ПИСЬМЕННОЕ ЗАДАНИЕ A:
На фоне чего изображён силуэт Ивана в гравюре «Сомнения Ивана», согласно отрывку об иллюстрациях к роману?

ЦИТИРУЕМЫЙ ОТРЫВОК:
====
В гравюре «За коньяком» Алёша в отчаянии закрыл лицо руками, Иван резко откинулся в кресле, пытаясь удержаться от вспышки ярости. Фёдор Карамазов ёрнически хихикает, запрокинув уродливую криворотую голову. Алексеев нередко выбирает для иллюстраций сцены скандала, реже – предшествующие или последующие ему: именно в них наиболее ярко раскрываются характеры героев. Да и сам роман, как отмечают исследователи, строится как цепь скандалов: «Цель скандалов Фёдора Павловича двойная: во-первых, унизить своих собеседников любым способом, поставить их на тот же низкий, подлый уровень, на котором он находится сам, а во-вторых, защитить свою "территорию" со всем, что на ней находится, от посягательств, действительных или мнимых, со стороны других»[74]. Частое последствие скандала – убийство или смерть, также постоянно становящиеся сюжетами алексеевских гравюр. «Сомнения Ивана» выражаются через чёрный, нервный силуэт героя, кажущийся особенно хрупким и уязвимым на фоне монументального здания.

Апофеоз цикла – последнее изображение Ивана («Внезапная катастрофа. Иван теряет рассудок»), признанное шедевром. Разорванный страстями и муками совести, он внезапно утрачивает ощущение реальности. Это выражено не только его пошатнувшейся неясной фигурой (чёрной на чёрном) и ручищами, схватившимися за опрокинутую голову. Молния белой, жёстко вибрирующей спиралью пронзает и рассекает его, уходя за пределы листа.

Портреты лакея-убийцы Смердякова – мрачный гротеск, в них подчёркнуто вырожденческое, дегенеративное начало. Уродливой формы череп, глаза прикрыты, нельзя понять, что у него на уме. Пронизан потусторонним, адским светом Смердяков, висящий в петле со свёрнутой набок головой, напоминая дохлого крысёнка («Последний вид Смердякова»).

Двойные портреты – визуализация напряжённого внутреннего конфликта в душах героев романа. В иллюстрации «Сговор. Алёша и Лиза» – поясные портреты юной Лизы и Алёши: крупно их лица и соединённые руки, потерянное выражение на лице Карамазова и сосредоточенно-мрачное, недетское – у Лизы. Герои отражаются друг в друге: «Не ты, не ты!» (двойной портрет Ивана и Алёши), «Алёша и Грушенька», «Грушенька и Катерина Ивановна». Портрет соперниц повторён дважды: в полный рост и крупно – лица героинь, от противостояния и взаимной ненависти перешедших к вынужденному сотрудничеству.

Тайну русской души, давно волнующую европейских интеллектуалов, художник увидел в двойничестве русского человека: в нём неизменно борются светлые и тёмные силы[75]. Так, Хохлакова для поездки к старцу тщательно одета, любуется собой, упивается своим несчастьем – дочерью-инвалидом (иллюстрация «Маловерная баба»). Готов мгновенно одну личину сменить на другую деревенский хитрован с умным наглым взглядом – «Крестьянин Горсткин (Лягавый)».
====
(Записи из набора данных для указания на объекты)
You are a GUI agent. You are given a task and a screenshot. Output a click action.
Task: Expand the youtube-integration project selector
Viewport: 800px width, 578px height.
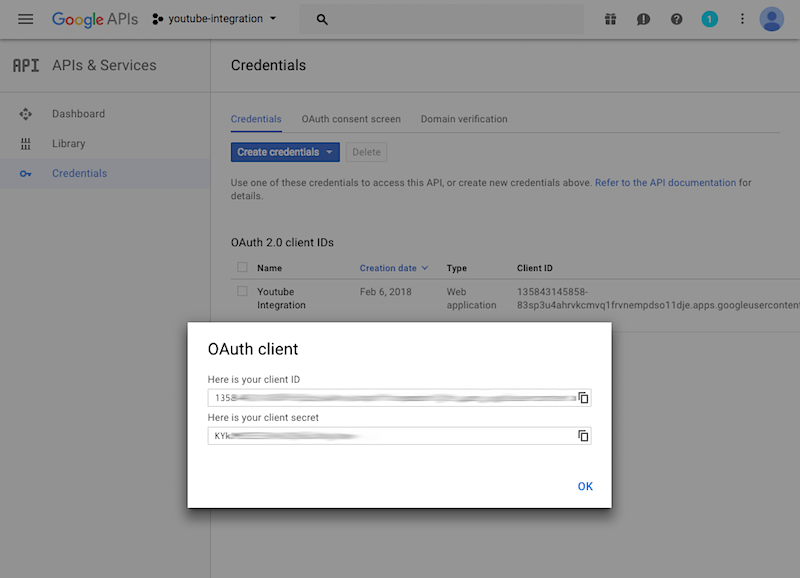(215, 19)
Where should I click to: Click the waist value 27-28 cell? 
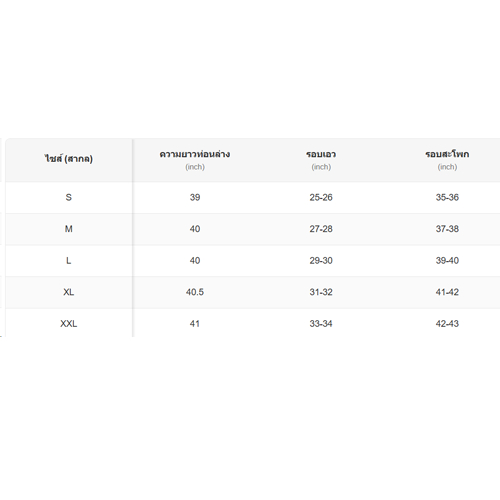tap(321, 229)
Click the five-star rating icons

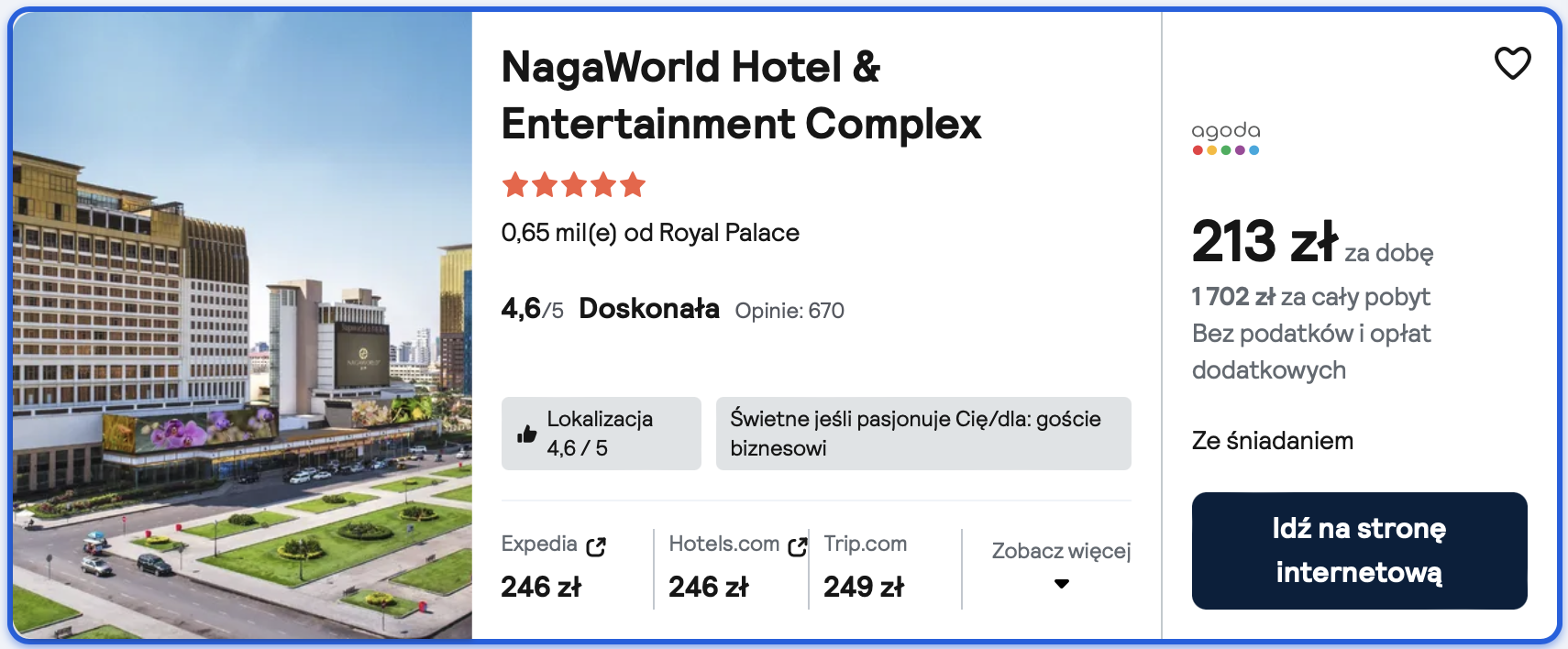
====
ПИСЬМЕННОЕ ЗАДАНИЕ B:
Перепишите все записи выше целиком, со всеми строками и формулировками, прибавив −75 к каждому числу в ответах-координатах. Изображения в ответ не включайте.

ПИСЬМЕННЫЙ ОТВЕТ A:
На фоне монументального здания.

ПИСЬМЕННЫЙ ОТВЕТ B:
You are a GUI agent. You are given a task and a screenshot. Output a click action.
Task: Expand the youtube-integration project selector
Viewport: 800px width, 578px height.
(140, -56)
Where should I click to: Click the waist value 27-28 cell? 
tap(246, 154)
Click the five-star rating icons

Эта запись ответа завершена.